Realismus und Naturalismus – weder realistisch noch natürlich

Der Kaiser und der Knecht
Marx und Engels (Foto: omeloc / pixabay.de)
Marx und Engels (Foto: omeloc / pixabay.de)

Die gescheiterte Revolution von 1848 – wann haben die Deutschen schon mal erfolgreich revoltiert – führte zu einer so richtig miesen Stimmung bei den Autoren. Die Hoffnungen waren zerschlagen. Wilhelm I herrschte als König von Preußen quasi über ganz Deutschland, Otto von Bismarck Ministerpräsident. 1871 wurde der König zum Kaiser und Bismarck steigt zum Reichskanzler auf. „Zuckerbrot und Peitsche“ ging über das Volk nieder. Außenpolitisch war Bismarck eher zurückhaltend, Frankreich wurde als Erbfeind isoliert, Kolonialansprüche aus Deutschland gab es nur wenige.

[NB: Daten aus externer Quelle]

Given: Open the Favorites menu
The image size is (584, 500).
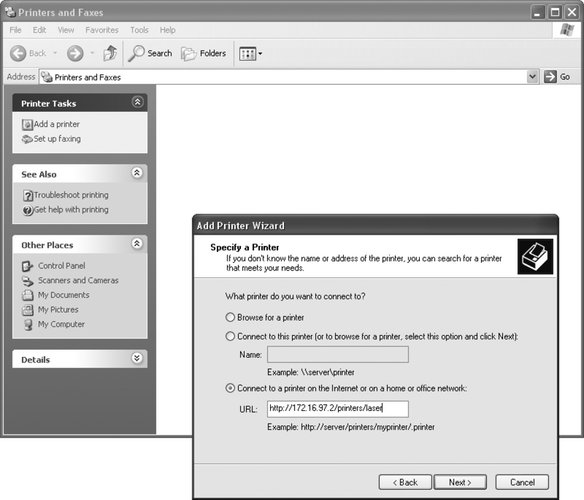Looking at the screenshot, I should [102, 30].
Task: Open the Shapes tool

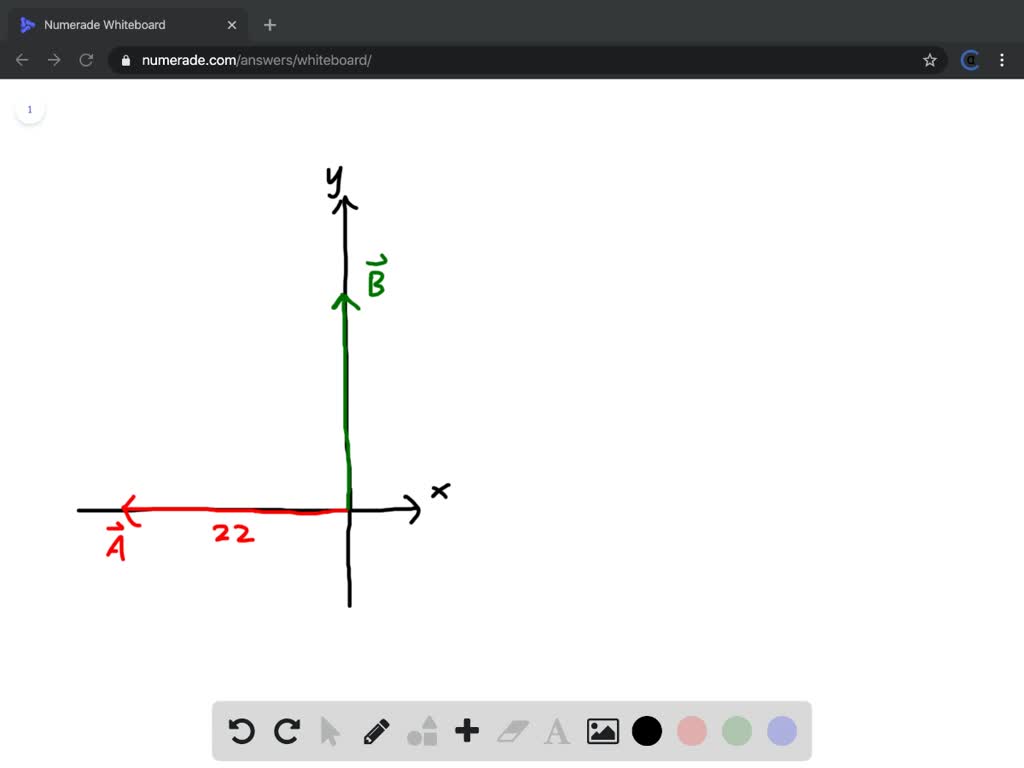Action: (421, 731)
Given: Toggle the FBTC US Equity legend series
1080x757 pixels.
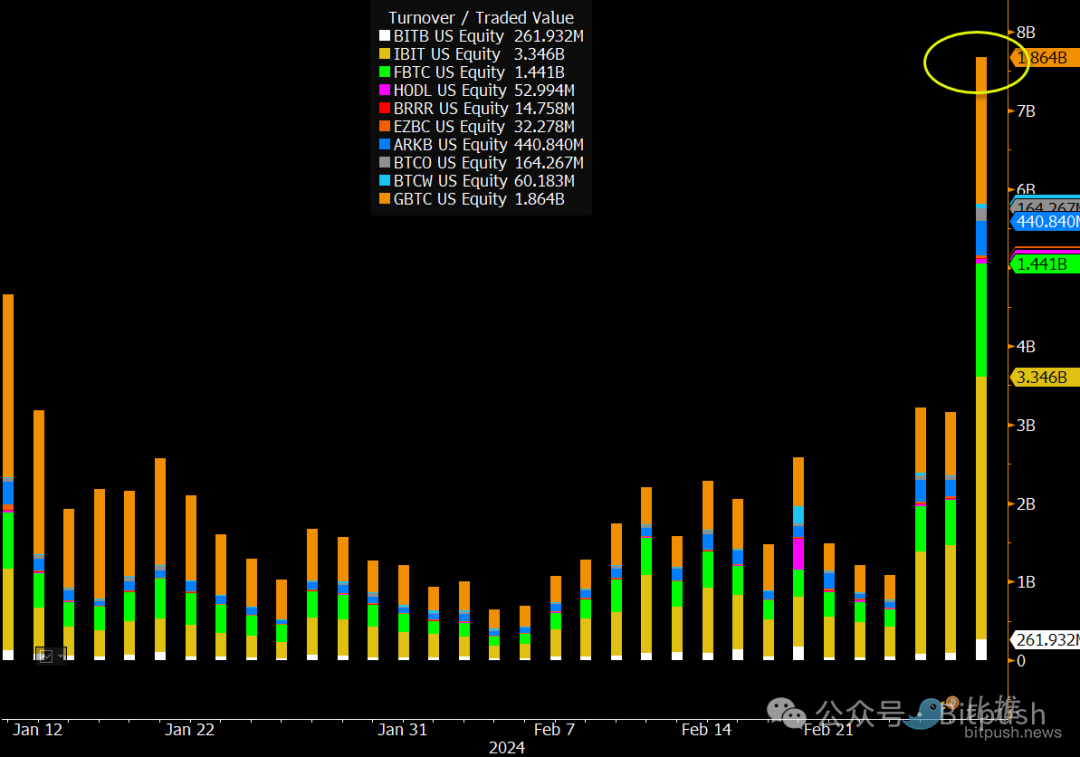Looking at the screenshot, I should (449, 73).
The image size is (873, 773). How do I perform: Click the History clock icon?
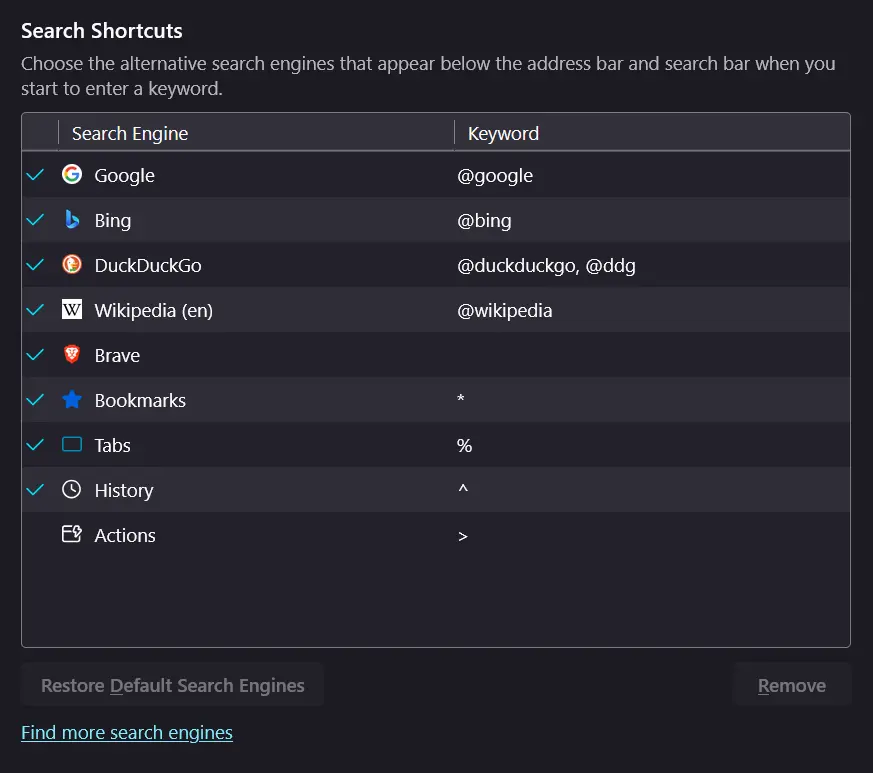(71, 490)
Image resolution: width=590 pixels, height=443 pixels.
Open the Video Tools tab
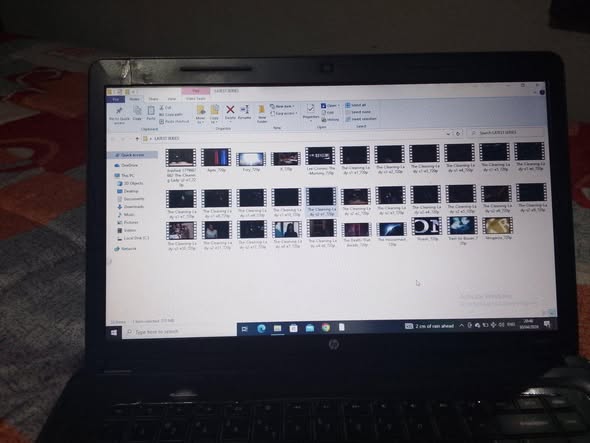tap(196, 99)
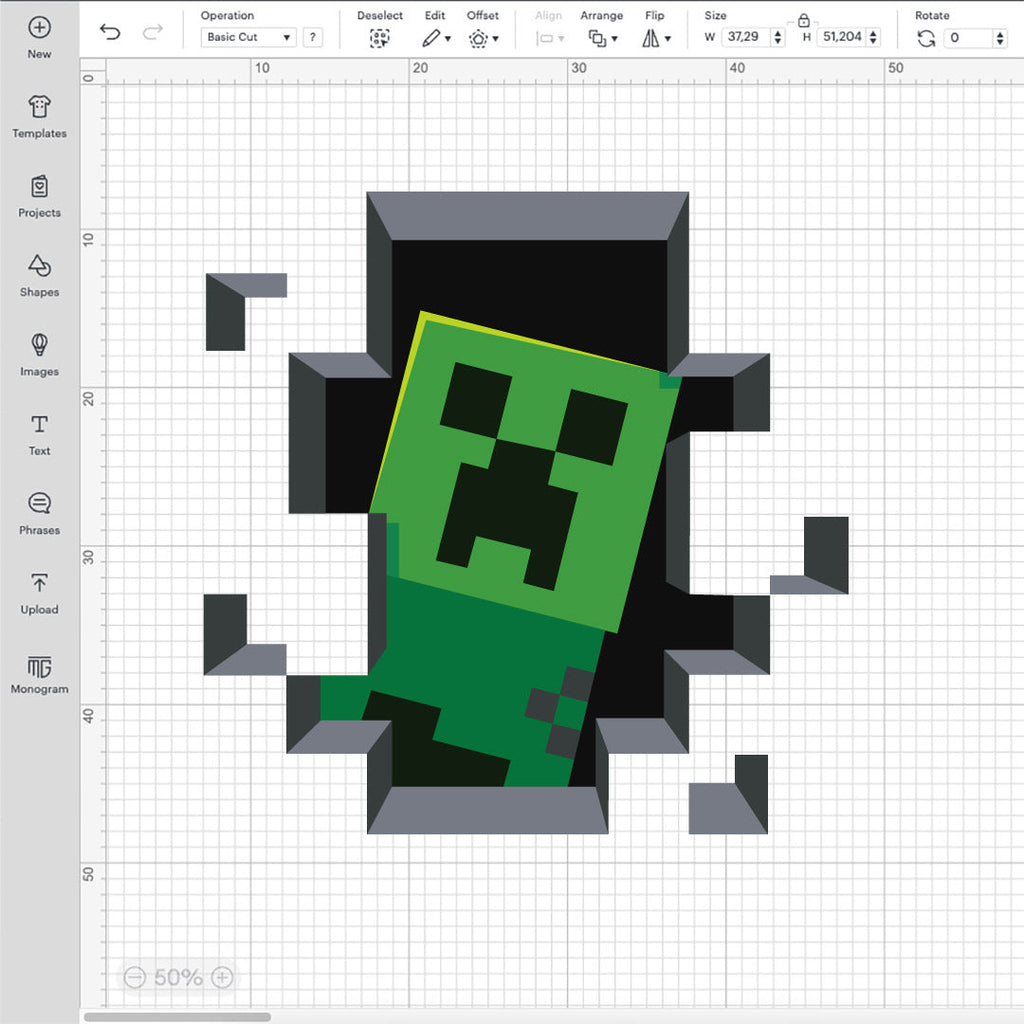Browse Images with the lightbulb icon
This screenshot has width=1024, height=1024.
pos(39,346)
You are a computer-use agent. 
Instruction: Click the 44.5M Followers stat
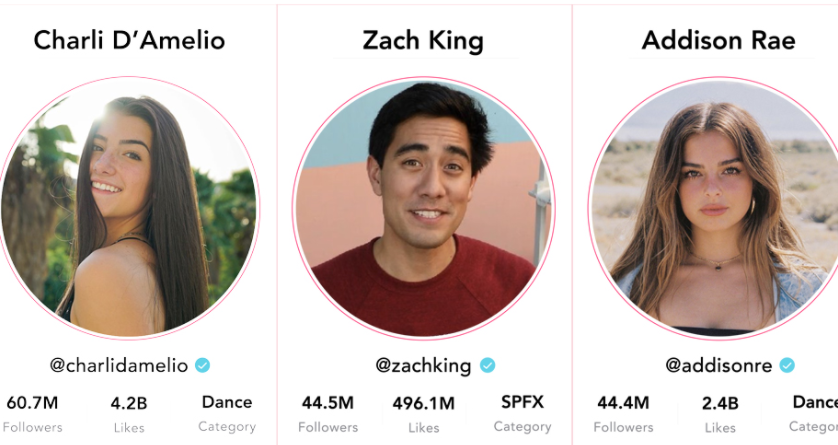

Die Arbeiterschaft wurde durch die Industrialisierung als vierter Stand aufgenommen, dem Proletariat. Armut, Kinderarbeit, Hunger waren der Alltag. Marx und Engels schrieben das kommunistische Manifest.

Realistisch?
Der Schimmelreiter: mystisch angehauchter Vetreter des Realismus (thes26800 / pixabay.de)
Der Schimmelreiter: mystisch angehauchter Vetreter des Realismus (thes26800 / pixabay.de)

Die Literatur aber zog sich sehr zurück. Nachdem der Vormärz noch den Weberaufstand 1844 literarisch in aller erdenklichen Form wieder gegeben hatte, wurden die Realisten stumm. Warum? Der poetische Realismus wollte die Realität verarbeiten, aber durch Verklärung in Ironie und Humor. Auf Stilmittel wurde oft verzichtet, eine harmonische Einheit zwischen Innerem und Äußerem sollte herrschen. Darum wählten die Realisten auch eher bürgerliche Umgebungen für ihre Werke aus und kritisierten Bildungsferne und Ungenauigkeiten. Realistisch war das nicht unbedingt, denn gerade die gesellschaftlichen und politischen Umwälzungen fanden kaum Eingang in die Literatur. Historische Themen waren beliebt, auch literarisch historische. So griff Keller beispielsweise Shakespeares Romeo and Juliett auf und Storm gab seinem Schimmelreiter historische Grundlagen.

Natürlich!
Die Industrialisierung verschlechterte für viele den Alltag (Foto: jrperes / pixabay.de)
Die Industrialisierung verschlechterte für viele den Alltag (Foto: jrperes / pixabay.de)

Auch der Naturalismus wollte die Wirklichkeit abbilden, behauptet er zumindest. Während aber der Realismus das Negative ausblendet, beharrt der Naturalismus auch hier auf Details. Der Fokus auf dem Äußeren lässt aber wenig Platz, noch Inneres darzulegen. Also wollte der Naturalismus genau das, was der Realismus so vehement darbot. Demnach sind dies regelrechte Gegenströmungen, die sich kritisieren und versuchen, gegenseitig aufzuheben. Die elenden Zustände der Arbeiter wurden im Naturalismus aufgegriffen. Literatur sollte die Natur mit dem möglichst geringen Einfluss des Autors darstellen, bis hin zur phonetischen Beschreibung von Geräuschen. Auch der Sekundestil, die genaue Wiedergabe zeitlichen Voranschreitens, ist Merkmal der Naturalisten. Jede Handlung sollte in der Literatur den gleichen zeitlichen Raum einnehmen, wie auch in Wirklichkeit: das zeitdeckende Erzählen.

Aber weder Realismus noch Naturalismus kamen ohne Kritiker aus. Beide bildeten nur ab und boten keine Verbesserungsmöglichkeiten. Damit waren die Zeitgenossen gerade wegen der tendenziell negativen Situation in Politik und Gesellschaft schnell unzufrieden.